34874 – XMLLayout and HTMLLayout do not detect use of incompatible encoding

Bug 34874 - XMLLayout and HTMLLayout do not detect use of incompatible encoding

Summary: XMLLayout and HTMLLayout do not detect use of incompatible encoding

Status:	RESOLVED WONTFIX

Alias:	None

Product:	Log4j - Now in Jira
Classification:	Unclassified
Component:	Layout (show other bugs)
Version:	1.3alpha
Hardware:	Other other

Importance:	P2 normal
Target Milestone:	---
Assignee:	log4j-dev

URL:
Keywords:

Depends on:
Blocks:

Reported:	2005-05-11 22:30 UTC by Curt Arnold
Modified:	2007-08-10 15:19 UTC (History)
CC List:	0 users

Attachments
Add an attachment (proposed patch, testcase, etc.)

Note You need to log in before you can comment on or make changes to this bug.

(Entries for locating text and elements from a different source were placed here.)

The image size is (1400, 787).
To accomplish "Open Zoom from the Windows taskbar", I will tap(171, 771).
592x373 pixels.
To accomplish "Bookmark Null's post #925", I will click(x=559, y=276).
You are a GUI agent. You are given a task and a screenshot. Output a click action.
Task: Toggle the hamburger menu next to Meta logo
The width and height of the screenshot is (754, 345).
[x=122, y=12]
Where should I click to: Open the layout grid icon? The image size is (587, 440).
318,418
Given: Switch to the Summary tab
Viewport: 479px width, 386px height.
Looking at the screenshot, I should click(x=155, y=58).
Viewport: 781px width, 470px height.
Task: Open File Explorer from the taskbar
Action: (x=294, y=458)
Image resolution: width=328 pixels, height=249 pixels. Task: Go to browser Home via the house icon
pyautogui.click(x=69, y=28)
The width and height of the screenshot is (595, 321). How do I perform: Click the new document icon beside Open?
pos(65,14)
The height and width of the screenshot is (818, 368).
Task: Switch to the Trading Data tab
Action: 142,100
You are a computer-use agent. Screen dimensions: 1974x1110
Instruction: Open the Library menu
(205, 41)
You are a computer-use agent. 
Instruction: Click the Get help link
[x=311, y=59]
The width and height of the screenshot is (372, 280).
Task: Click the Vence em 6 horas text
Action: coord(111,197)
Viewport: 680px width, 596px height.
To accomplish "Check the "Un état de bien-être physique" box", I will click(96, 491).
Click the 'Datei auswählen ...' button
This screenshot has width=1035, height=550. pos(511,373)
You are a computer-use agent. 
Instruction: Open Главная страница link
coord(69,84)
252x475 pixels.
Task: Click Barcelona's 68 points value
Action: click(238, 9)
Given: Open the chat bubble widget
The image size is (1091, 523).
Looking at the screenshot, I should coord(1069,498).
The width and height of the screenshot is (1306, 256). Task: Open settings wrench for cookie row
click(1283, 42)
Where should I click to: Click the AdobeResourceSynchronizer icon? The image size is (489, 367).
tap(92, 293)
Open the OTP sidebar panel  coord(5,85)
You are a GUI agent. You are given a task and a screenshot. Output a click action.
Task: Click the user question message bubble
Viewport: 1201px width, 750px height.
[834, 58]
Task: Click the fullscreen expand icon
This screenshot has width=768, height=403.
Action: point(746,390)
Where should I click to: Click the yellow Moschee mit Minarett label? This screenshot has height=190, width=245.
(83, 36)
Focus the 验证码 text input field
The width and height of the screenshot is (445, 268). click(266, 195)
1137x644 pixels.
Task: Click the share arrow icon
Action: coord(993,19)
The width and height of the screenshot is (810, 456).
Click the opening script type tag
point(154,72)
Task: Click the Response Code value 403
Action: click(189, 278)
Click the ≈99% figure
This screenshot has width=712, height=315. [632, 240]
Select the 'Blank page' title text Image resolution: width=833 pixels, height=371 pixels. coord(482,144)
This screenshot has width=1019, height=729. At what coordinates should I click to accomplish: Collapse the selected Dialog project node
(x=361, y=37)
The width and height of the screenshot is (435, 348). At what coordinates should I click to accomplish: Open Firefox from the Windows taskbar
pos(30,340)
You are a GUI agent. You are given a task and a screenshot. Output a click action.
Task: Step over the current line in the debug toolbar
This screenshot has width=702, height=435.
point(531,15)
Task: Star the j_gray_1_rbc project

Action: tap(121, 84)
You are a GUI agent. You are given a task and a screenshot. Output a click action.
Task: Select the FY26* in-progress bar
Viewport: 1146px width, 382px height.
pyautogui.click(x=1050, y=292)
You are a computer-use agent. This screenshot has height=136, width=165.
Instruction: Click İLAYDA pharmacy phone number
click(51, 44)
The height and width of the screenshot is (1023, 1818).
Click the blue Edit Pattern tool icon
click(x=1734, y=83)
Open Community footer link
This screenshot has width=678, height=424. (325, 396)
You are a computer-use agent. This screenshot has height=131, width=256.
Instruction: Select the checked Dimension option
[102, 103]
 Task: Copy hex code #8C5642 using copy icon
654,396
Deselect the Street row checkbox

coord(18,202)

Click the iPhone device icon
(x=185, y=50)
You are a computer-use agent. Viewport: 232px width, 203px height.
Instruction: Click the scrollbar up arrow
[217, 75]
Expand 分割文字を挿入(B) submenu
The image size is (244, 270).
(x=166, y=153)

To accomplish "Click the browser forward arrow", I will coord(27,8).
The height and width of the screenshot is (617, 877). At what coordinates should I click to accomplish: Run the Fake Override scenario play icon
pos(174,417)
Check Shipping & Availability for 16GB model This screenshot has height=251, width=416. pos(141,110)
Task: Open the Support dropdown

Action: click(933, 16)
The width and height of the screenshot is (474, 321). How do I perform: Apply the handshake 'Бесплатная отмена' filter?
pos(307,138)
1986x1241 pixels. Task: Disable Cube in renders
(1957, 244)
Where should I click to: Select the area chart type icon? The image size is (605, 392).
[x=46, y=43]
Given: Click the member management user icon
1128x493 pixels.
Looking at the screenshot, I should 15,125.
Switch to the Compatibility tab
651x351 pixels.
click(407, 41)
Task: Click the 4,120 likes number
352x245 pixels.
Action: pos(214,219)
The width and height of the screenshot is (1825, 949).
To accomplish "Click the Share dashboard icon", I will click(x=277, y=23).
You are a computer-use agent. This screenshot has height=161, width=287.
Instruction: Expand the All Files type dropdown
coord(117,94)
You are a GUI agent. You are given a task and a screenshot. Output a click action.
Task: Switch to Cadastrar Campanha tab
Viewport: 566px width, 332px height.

Description Curt Arnold 2005-05-11 22:30:51 UTC

XMLLayout and HTMLLayout assume that the encoding of any associated writer is either UTF-8 or 
UTF-16.  If an encoding is not explicitly specified in the appender, the default platform encoding will be 
used which is highly unlikely to be UTF-8 or UTF-16 on Windows.  A mismatch in encoding will result in 
non-wellformed XML documents if a non-US-ASCII character is emitted in the log.

The proposed resolution is to add a new interface

interface EncodingSensitiveLayout {
    /*  @return encoding selected by layout  */ 
    String setEncoding(final String proposedEncoding);
}

to be implemented by XMLLayout and HTMLLayout.  In  the WriterAppender.activateOptions, if the 
layout supported EncodingSensitiveLayout, it would be passed the proposed encoding and would have a 
chance to either modify its behavior to be consistent with that encoding or to override the choice of 
encoding.

Comment 1 Curt Arnold 2007-08-10 15:19:50 UTC

Added a notice to the javadoc for XMLLayout and HTMLLayout to use UTF-8 or UTF-16 encoding or risk 
corrupted documents (for log4j 1.2).  Will not fix in log4j 1.3.  log4j 2.0 will have a distinct support for 
byte (as opposed to character) layouts, so should not be a problem for it.  The proposed solution was an 
attempt to work-around the lack of a direct byte layout mechanism.